WORK INSTRUCTION
Search the listing below for the word "storage" and return each line that contains it.
[RECORD SET]
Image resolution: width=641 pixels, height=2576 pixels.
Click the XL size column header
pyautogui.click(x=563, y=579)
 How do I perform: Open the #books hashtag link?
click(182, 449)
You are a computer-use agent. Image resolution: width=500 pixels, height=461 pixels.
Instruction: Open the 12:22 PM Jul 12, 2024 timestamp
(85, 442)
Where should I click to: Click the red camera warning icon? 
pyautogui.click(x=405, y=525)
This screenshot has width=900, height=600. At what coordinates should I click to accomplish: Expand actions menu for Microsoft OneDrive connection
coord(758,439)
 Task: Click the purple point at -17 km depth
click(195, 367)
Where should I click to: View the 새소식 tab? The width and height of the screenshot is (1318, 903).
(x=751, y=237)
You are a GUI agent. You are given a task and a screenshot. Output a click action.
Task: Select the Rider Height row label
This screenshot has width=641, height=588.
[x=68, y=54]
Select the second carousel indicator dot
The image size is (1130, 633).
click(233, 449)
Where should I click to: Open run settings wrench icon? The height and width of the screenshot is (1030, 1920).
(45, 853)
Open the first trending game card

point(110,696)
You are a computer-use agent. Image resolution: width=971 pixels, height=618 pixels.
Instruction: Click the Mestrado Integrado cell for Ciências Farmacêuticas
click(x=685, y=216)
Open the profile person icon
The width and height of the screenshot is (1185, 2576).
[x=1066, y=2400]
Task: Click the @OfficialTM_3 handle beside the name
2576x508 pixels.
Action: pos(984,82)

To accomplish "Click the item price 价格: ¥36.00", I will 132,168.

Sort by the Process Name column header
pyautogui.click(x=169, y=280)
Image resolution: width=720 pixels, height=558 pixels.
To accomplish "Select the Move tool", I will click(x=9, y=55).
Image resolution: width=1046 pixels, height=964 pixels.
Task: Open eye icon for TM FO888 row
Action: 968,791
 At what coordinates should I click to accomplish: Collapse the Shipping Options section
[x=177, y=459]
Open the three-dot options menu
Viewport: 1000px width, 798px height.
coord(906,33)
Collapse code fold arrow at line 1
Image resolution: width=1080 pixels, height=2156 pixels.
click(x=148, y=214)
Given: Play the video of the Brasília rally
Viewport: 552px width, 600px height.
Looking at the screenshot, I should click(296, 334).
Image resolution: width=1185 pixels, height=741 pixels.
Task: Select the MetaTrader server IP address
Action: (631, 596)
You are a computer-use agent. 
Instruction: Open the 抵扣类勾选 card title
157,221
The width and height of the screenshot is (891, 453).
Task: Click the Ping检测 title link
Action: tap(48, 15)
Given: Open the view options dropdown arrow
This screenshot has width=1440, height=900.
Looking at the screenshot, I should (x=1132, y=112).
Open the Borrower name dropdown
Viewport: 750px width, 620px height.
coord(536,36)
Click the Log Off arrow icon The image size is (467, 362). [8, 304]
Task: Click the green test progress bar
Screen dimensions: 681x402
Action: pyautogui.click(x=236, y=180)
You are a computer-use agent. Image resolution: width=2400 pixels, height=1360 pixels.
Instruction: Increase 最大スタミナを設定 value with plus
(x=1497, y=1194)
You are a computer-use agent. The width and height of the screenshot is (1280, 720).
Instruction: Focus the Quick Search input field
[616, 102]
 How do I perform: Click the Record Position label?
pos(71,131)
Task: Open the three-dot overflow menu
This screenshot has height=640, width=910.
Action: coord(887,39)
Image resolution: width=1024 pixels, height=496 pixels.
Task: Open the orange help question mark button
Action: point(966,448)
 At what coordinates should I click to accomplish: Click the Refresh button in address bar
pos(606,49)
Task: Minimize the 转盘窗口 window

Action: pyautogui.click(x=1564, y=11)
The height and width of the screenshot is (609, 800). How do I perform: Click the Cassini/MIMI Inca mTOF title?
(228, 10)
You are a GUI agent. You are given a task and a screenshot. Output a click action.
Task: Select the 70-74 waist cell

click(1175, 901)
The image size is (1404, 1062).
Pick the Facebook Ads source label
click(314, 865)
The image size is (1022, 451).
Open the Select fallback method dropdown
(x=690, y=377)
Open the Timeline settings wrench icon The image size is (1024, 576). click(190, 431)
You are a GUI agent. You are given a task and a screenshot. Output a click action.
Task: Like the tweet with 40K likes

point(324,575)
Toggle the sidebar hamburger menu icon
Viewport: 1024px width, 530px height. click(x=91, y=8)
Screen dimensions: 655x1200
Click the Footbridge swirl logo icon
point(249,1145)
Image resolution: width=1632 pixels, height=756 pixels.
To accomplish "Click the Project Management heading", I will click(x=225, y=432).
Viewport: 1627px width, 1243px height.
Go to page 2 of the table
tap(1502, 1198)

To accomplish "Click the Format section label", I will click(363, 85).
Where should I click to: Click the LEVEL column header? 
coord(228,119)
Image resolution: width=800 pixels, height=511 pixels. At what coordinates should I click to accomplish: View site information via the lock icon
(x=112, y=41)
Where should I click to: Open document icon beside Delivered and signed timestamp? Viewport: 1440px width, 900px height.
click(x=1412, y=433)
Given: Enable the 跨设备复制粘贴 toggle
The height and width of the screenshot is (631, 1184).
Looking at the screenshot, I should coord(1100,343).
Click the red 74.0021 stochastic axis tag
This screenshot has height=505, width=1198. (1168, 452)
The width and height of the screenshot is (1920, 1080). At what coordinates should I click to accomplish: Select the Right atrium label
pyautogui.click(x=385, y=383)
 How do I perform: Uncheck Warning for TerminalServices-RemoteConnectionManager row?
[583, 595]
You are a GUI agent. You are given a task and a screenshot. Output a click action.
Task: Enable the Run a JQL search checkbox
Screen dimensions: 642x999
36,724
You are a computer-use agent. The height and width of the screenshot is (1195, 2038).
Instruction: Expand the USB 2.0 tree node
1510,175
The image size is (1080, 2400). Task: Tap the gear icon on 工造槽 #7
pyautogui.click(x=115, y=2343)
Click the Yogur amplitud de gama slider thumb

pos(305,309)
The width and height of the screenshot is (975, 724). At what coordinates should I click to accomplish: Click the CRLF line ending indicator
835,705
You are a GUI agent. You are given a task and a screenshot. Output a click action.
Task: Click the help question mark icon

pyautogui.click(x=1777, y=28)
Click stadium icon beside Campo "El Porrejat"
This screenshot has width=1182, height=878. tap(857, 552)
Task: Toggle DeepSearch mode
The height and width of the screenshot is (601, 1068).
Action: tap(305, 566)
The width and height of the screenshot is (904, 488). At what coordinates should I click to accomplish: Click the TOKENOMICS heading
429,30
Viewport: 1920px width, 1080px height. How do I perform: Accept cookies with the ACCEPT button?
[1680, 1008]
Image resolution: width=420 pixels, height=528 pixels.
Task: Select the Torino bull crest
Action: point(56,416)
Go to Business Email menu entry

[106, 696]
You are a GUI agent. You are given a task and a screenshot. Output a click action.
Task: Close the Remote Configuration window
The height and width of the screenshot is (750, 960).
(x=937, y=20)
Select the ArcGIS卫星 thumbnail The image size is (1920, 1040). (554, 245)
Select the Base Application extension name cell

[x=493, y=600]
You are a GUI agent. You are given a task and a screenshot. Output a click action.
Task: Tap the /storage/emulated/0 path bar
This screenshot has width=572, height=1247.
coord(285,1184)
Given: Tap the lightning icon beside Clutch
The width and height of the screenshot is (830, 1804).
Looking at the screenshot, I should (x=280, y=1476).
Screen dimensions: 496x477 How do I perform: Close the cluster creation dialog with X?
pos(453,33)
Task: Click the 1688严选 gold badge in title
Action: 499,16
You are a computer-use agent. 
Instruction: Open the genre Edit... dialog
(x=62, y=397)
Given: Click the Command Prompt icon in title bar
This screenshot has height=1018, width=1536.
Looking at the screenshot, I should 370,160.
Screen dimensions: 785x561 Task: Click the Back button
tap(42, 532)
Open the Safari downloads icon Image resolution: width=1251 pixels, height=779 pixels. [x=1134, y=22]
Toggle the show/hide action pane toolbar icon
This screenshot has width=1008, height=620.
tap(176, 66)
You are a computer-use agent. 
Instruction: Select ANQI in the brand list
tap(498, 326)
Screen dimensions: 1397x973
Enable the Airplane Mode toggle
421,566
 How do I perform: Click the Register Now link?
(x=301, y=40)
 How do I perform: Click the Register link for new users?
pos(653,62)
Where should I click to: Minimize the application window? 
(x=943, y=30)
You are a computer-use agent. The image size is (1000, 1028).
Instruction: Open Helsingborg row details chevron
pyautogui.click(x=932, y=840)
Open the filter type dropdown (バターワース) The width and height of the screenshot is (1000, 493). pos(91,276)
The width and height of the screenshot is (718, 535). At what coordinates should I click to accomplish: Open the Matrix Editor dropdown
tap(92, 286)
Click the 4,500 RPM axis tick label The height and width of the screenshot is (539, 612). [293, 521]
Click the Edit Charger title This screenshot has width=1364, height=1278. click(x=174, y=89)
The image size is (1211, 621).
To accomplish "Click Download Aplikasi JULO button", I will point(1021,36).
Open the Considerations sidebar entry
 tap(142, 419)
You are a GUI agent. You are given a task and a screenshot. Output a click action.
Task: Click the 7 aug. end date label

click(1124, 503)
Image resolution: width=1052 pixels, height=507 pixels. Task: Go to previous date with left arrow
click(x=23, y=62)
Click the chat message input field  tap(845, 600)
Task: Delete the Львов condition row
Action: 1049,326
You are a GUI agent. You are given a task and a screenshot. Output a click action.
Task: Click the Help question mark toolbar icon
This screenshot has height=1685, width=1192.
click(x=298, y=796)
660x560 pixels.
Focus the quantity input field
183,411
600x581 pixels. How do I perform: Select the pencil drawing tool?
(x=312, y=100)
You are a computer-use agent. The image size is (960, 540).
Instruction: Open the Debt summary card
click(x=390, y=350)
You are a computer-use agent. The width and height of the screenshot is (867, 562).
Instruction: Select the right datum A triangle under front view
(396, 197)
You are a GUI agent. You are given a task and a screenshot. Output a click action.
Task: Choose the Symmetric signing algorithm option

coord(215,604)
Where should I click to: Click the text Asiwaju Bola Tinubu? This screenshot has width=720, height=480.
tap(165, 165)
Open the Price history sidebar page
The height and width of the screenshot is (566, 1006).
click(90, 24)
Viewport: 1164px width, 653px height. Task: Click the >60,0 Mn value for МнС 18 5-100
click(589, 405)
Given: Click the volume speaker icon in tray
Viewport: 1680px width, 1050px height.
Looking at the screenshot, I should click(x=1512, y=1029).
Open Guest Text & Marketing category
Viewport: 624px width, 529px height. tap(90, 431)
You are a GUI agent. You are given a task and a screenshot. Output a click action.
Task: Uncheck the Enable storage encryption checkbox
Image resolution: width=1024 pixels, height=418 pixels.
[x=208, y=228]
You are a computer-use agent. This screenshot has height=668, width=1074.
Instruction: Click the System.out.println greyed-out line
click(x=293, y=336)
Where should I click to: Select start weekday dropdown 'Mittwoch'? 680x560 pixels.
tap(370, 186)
[/RECORD SET]
OUTPUT OF THE TASK
Task: Tap the /storage/emulated/0 path bar
Task: Uncheck the Enable storage encryption checkbox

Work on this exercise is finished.